■ Task brief ■
From the records below, pull each line that has "Given".

[Stored data entries]
○ ○ ○ ○ ○

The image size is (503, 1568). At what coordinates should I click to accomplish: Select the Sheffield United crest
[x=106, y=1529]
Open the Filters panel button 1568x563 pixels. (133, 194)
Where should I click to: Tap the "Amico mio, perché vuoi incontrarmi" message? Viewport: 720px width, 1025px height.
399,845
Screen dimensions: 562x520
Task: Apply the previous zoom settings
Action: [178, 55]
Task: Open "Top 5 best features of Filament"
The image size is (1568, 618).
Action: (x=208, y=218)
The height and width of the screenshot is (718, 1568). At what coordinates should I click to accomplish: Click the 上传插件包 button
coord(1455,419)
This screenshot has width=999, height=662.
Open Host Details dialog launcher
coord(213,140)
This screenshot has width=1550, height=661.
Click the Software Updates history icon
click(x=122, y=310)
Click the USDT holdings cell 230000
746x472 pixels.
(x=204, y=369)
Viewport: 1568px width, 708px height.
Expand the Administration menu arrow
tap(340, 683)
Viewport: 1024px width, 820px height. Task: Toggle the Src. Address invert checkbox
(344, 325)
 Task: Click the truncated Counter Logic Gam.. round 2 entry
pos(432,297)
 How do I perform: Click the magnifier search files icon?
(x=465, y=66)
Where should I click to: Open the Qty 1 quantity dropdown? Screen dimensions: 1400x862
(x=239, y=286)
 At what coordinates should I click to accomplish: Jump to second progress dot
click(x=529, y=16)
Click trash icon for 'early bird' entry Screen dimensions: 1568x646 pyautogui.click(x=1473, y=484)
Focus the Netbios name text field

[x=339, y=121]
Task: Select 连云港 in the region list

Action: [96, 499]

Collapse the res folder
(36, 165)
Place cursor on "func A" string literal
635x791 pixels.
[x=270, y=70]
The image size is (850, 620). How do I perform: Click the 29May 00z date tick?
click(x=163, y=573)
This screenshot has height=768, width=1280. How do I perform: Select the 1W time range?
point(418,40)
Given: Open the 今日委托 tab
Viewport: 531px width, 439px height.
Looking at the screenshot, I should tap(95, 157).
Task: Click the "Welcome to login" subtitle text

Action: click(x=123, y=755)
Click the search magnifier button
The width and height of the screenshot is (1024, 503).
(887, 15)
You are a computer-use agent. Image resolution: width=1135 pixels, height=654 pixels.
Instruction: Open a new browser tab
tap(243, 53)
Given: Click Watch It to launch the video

○ ○ ○ ○ ○

■ Answer ■
Given: Open the 今日委托 tab
Given: Click Watch It to launch the video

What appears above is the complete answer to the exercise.